Problem requirements
Format the rows from the first line through the line containing "coordinates (647, 546)." as a JSON list of strings, one string per line, leaving out any blank lines.

┌────────

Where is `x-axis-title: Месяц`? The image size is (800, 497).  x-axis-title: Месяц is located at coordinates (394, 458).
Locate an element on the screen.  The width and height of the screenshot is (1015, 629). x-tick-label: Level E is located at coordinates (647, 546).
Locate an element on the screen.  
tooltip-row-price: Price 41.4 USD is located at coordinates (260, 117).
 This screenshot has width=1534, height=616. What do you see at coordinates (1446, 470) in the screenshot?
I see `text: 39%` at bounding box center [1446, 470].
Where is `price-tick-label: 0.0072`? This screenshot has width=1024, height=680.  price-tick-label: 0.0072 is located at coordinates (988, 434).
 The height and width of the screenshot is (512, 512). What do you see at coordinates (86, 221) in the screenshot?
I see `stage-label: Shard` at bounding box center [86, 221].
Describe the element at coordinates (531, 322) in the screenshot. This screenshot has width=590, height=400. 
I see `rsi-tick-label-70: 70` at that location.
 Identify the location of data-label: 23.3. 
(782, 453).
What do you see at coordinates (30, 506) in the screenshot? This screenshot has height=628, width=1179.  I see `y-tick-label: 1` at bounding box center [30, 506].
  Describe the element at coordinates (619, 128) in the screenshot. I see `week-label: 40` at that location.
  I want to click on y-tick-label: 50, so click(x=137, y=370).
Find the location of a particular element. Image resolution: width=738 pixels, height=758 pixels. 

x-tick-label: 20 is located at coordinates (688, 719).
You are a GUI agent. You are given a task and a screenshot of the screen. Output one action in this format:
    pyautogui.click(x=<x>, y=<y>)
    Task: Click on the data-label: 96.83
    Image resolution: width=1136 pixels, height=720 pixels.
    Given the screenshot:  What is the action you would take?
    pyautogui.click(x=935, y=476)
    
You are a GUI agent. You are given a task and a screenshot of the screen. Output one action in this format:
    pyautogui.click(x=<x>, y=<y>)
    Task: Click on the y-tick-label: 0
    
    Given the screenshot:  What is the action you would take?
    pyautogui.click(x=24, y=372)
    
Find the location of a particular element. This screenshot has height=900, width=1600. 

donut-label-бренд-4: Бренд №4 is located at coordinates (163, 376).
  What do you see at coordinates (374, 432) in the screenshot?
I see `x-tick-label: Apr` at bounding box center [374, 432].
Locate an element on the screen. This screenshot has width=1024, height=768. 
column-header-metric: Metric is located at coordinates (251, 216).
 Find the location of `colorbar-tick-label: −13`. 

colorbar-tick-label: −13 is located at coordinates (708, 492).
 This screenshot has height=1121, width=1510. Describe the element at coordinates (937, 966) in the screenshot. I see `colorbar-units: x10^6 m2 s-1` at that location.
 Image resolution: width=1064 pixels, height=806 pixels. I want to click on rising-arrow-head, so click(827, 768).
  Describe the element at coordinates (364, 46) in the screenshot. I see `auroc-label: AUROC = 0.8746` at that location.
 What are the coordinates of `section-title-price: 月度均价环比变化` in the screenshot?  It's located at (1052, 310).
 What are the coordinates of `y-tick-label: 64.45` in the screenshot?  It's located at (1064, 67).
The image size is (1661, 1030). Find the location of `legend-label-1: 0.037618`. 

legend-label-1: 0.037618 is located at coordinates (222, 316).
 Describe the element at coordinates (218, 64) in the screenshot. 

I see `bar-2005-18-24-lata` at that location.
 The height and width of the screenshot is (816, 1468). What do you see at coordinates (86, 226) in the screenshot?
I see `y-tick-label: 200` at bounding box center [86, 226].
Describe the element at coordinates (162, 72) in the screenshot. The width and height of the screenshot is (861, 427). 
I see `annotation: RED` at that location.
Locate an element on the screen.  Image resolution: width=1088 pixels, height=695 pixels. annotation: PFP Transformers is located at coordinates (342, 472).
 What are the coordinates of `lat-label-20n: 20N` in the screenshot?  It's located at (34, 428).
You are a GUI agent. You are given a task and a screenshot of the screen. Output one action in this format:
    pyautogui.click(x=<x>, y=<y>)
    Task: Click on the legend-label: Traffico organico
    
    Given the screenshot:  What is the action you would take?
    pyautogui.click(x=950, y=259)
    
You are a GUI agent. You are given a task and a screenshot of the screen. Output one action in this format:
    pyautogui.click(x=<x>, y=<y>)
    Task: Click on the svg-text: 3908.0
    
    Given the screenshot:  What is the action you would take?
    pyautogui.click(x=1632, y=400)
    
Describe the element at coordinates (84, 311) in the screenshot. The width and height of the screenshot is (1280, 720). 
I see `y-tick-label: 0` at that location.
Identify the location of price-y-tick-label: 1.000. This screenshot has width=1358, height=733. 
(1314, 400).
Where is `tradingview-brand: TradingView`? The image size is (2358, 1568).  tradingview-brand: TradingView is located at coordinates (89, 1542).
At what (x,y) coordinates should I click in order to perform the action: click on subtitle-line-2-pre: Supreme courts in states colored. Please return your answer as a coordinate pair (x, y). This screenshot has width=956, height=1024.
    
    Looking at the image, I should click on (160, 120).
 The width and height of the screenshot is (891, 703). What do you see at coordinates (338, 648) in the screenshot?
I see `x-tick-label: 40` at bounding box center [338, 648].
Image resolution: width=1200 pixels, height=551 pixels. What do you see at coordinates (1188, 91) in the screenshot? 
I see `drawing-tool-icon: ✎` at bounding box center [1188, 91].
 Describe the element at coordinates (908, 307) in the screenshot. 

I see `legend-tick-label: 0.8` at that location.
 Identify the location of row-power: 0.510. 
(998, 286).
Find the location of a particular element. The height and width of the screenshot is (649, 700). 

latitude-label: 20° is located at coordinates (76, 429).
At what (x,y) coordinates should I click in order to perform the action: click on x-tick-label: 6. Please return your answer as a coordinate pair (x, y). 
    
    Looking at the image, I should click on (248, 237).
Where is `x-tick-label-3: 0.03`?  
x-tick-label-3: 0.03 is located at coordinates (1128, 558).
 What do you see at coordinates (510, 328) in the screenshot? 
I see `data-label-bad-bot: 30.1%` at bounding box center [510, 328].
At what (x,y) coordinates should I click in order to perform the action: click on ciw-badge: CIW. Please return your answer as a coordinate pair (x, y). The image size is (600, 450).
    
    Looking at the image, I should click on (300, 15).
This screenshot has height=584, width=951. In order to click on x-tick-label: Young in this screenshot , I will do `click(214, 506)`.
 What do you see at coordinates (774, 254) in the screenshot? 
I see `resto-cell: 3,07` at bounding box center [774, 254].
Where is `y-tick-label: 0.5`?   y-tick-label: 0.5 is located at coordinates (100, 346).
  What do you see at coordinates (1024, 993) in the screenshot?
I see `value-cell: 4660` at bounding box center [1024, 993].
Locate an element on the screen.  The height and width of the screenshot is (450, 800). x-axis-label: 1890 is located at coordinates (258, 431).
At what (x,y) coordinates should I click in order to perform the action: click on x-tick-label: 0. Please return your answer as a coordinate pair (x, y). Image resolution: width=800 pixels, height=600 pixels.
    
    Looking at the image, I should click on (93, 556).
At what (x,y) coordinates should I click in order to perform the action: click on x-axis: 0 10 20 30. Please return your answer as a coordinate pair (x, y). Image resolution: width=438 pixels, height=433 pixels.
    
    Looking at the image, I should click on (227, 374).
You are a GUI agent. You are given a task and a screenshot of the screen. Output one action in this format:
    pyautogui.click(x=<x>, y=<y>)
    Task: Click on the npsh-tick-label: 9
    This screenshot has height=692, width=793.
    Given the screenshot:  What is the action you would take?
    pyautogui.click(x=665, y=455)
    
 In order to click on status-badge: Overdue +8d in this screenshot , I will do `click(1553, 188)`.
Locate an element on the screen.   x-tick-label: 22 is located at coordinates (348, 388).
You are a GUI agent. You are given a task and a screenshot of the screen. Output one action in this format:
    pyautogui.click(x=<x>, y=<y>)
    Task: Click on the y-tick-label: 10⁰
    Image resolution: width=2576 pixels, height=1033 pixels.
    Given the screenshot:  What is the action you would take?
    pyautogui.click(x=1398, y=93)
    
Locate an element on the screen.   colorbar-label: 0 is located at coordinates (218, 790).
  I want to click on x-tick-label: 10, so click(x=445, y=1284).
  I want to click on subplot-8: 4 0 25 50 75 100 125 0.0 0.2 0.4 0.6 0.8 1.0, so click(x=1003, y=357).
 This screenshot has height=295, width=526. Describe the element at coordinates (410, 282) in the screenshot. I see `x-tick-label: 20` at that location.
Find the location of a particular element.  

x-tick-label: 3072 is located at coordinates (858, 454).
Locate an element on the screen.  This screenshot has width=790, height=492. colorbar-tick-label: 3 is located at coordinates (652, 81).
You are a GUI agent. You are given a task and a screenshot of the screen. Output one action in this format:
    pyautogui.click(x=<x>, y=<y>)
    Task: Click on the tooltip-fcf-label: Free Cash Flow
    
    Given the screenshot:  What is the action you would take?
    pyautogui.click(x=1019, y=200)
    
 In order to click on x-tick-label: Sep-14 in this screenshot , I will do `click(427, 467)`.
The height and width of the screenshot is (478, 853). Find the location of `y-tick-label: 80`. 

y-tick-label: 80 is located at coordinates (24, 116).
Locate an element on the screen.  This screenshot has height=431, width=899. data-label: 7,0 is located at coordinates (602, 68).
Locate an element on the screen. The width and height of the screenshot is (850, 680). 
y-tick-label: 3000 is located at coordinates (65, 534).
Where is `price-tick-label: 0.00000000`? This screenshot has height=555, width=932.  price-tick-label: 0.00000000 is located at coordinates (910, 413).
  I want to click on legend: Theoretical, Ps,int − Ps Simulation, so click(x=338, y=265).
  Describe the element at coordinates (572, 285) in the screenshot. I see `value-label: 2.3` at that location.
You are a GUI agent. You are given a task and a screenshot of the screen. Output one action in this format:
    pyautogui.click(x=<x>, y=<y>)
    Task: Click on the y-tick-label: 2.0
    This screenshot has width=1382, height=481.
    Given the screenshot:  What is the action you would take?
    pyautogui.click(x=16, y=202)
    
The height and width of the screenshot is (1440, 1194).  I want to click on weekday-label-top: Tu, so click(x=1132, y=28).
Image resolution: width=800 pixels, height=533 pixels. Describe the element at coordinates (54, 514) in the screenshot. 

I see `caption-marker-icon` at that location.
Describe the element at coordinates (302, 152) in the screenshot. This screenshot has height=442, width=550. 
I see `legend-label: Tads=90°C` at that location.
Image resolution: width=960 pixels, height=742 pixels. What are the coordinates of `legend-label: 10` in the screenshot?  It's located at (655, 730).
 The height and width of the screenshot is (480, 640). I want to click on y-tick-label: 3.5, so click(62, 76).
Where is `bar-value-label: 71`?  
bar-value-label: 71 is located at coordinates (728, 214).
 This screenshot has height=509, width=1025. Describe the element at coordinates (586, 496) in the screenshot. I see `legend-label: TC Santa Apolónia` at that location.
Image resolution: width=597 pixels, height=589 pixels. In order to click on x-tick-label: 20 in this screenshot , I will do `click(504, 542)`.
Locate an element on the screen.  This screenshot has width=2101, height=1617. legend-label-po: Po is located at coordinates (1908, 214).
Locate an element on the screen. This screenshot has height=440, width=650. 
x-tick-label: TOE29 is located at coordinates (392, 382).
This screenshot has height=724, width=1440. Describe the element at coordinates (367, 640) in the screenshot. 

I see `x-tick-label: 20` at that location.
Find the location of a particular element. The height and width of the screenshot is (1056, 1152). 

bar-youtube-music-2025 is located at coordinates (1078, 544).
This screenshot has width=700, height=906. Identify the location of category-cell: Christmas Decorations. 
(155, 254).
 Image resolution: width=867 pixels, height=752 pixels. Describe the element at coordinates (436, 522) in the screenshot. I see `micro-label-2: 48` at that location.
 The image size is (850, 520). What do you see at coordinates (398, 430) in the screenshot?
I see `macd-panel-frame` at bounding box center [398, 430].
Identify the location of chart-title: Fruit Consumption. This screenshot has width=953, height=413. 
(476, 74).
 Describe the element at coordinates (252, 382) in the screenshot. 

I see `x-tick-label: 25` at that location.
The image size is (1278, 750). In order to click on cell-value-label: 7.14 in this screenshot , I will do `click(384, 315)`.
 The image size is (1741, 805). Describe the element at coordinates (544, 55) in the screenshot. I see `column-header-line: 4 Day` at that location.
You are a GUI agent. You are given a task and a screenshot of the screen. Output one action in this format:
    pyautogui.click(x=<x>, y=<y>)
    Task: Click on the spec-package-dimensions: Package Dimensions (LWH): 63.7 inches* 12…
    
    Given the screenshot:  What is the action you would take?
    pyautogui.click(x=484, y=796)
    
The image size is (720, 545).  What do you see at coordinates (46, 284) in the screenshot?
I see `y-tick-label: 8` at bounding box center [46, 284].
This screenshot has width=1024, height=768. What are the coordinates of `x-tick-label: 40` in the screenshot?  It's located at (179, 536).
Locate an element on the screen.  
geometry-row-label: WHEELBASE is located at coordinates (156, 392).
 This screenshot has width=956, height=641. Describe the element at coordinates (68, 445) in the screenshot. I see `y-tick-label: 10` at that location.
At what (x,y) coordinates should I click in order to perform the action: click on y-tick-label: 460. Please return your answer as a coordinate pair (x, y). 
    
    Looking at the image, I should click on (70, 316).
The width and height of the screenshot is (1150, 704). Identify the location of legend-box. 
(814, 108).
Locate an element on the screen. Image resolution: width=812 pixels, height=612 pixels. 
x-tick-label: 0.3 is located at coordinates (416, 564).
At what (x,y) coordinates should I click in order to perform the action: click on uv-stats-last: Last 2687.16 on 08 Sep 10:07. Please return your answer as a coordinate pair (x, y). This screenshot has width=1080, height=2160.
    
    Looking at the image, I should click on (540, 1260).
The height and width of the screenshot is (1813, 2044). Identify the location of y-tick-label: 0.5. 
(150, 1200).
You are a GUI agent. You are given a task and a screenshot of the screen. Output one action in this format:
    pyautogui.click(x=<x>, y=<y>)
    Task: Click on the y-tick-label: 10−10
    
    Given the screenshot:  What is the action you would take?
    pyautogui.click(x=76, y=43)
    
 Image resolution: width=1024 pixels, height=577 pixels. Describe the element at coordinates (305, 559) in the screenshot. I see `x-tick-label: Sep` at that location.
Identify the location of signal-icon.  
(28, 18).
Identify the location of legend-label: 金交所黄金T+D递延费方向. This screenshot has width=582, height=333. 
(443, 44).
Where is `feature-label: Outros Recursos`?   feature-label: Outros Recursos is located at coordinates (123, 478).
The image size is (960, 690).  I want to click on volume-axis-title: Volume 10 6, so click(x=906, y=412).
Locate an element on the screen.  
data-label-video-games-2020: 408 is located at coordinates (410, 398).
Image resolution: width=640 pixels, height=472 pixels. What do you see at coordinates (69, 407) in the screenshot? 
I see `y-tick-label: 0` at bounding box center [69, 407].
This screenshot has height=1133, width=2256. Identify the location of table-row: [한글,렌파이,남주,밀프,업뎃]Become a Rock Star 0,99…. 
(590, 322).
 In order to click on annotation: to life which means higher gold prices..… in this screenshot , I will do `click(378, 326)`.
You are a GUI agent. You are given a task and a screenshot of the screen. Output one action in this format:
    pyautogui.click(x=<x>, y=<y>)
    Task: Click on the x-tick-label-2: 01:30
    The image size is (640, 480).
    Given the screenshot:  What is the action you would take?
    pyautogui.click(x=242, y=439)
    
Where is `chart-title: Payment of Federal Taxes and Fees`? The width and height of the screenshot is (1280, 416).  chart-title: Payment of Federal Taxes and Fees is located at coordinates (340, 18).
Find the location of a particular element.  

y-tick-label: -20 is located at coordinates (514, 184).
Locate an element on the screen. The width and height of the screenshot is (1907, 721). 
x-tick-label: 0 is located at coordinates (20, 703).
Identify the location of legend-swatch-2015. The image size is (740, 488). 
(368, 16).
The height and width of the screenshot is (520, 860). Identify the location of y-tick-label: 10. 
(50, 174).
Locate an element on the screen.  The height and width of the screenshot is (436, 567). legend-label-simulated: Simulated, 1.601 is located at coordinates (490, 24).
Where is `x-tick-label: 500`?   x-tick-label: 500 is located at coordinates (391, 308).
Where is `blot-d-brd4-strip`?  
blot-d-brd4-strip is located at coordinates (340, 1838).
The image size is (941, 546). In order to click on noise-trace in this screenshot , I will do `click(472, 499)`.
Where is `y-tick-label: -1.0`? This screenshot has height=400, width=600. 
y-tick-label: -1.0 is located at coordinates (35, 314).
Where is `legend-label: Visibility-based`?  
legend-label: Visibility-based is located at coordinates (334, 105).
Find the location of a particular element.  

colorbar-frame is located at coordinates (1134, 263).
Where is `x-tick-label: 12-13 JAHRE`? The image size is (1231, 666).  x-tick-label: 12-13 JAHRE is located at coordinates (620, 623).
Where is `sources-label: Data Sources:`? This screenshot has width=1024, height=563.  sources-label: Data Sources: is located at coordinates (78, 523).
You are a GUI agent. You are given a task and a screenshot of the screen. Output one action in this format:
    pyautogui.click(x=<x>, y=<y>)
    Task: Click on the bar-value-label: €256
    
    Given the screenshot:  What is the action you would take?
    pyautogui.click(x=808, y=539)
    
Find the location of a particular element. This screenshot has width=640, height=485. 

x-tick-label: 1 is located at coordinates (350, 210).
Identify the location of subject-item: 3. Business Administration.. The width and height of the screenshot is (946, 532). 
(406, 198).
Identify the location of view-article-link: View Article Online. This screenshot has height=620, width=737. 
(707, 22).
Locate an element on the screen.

└────────

Answer section
[
  "Where is `x-axis-title: Месяц`? The image size is (800, 497).  x-axis-title: Месяц is located at coordinates (394, 458).",
  "Locate an element on the screen.  The width and height of the screenshot is (1015, 629). x-tick-label: Level E is located at coordinates (647, 546)."
]